What is a reliable code (dependable code) to count files using Bash?

Counting files ...

Example #1: ls code to count directories and count regular files with Ubuntu 20.04.3 or specifically
bash50171$

ls -1 | wc -l

Good news, above ls code handles a file name with spaces since it puts single quotes ' ' around 'file name'

Bad news, above ls code miscounts: One (1) file with a newline in its file name, counts as two (2) files.

Problem: miscounting files.

Example #2: ls code gives correct file count:

ls -1qi  | grep -o '^ *[0-9]*' | wc -l

Above ls command correctly counts files with a newline. Command counts a List of inode numbers.

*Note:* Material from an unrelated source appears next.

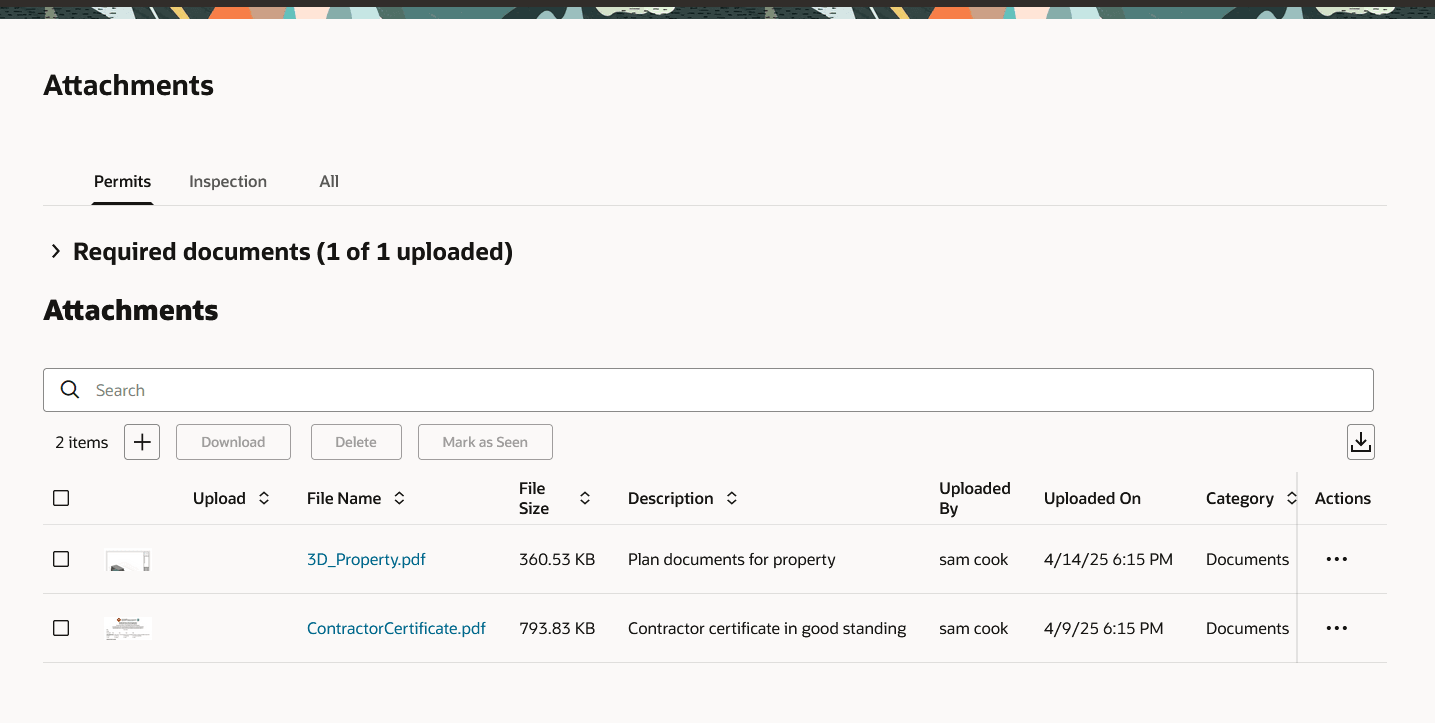Switch to the Inspection tab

Above shortened ls command is:

ls -1qi

Correctly shows a file name with spaces using ' '. Correctly shows a file name with a newline using ' '.

How to create problem files? use:

touch 'a b' 'a  b' a$'\xe2\x80\x82'b a$'\xe2\x80\x83'b a$'\t'b a$'\n'b

Command recursively, add R:

ls -1qRi
ls -1qRi | grep -o '^ *[0-9]*'
ls -1qRi | grep -o '^ *[0-9]*' | wc -l

Problem:

  • When to use ls in code?
  • When not to use ls in code?

Reference A:

Why you shouldn't parse the output of ls is explained here. In short, parsing ls is bad practice.

Reference B:

This post explains why not parse ls (and what to do instead)?

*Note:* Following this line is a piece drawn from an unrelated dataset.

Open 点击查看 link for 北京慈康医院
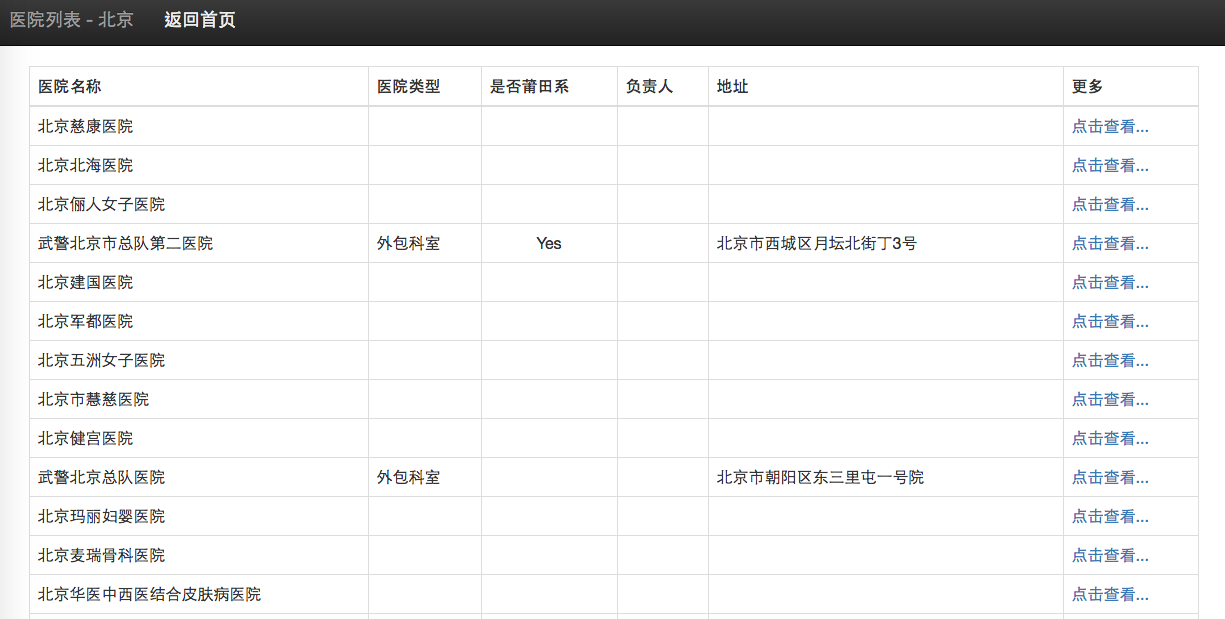click(1110, 126)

Example #2 code skirts one problem (one snag)
with a file with a newline in its file name.

ls -1qi  | grep -o '^ *[0-9]*' | wc -l

What counting code is more reliable than Example #2?

ls -1qi  | grep -o '^ *[0-9]*' | wc -l

Count code means, correctly:

  • Count directories
  • Count regular files
  • Count symbolic links
  • Count hidden files
  • Count and display a file name with spaces
  • Count and display a file name with a new line
  • Count in one (1) directory
  • Count recursively

Said another way: To count files, what is a reliable code (dependable code)?


Solution 1:

Analysis

ls with -1 and -q is not the worst way to count files in some cases. Both options are defined in the POSIX specification of ls, you can call them portable.

The standard "do not parse ls" article fights the idea of using ls to get filename(s) reliably. If you want to count entries then you don't really need filenames and sometimes carefully used ls may work for you. There are general problems though:

  1. To tell apart regular files from symlinks or directories you need to use -l and to examine drwxr-xr-x or similar string. If you want to tell apart hidden from non-hidden at the same time (and you use -a to print hidden files) then you need to check if there is a dot at the beginning of the filename. It's not trivial with -l because a dot with totally different meaning may appear earlier in the line. Yes, ls -p can help with spotting directories without -l, but this only works for directories. And there is ls -F that can be kinda helpful. Depending on what files you want to count, different options for ls along with different patterns for grep are needed. This may turn ugly quite fast. Note an approach like this is exactly what we mean by "parsing" in this context: analyzing some possibly convoluted structure to get the information you need. This leads us to the main problem.
  2. The output of ls is not designed to be parsed. It is designed to be easily readable by humans. Parsing ls is like hammering a screw. In some cases the end result may be acceptable but the hammer is not for this.
  3. If you get used to parsing the output of ls in cases where it can work then you will be more eager to parse ls in cases where it cannot work reliably. If all you have is a hammer, everything looks like a nail.

Basic solution: find

What is the right replacement for ls here? IMO it's find, Let's build an example command from scratch and analyze some quirks.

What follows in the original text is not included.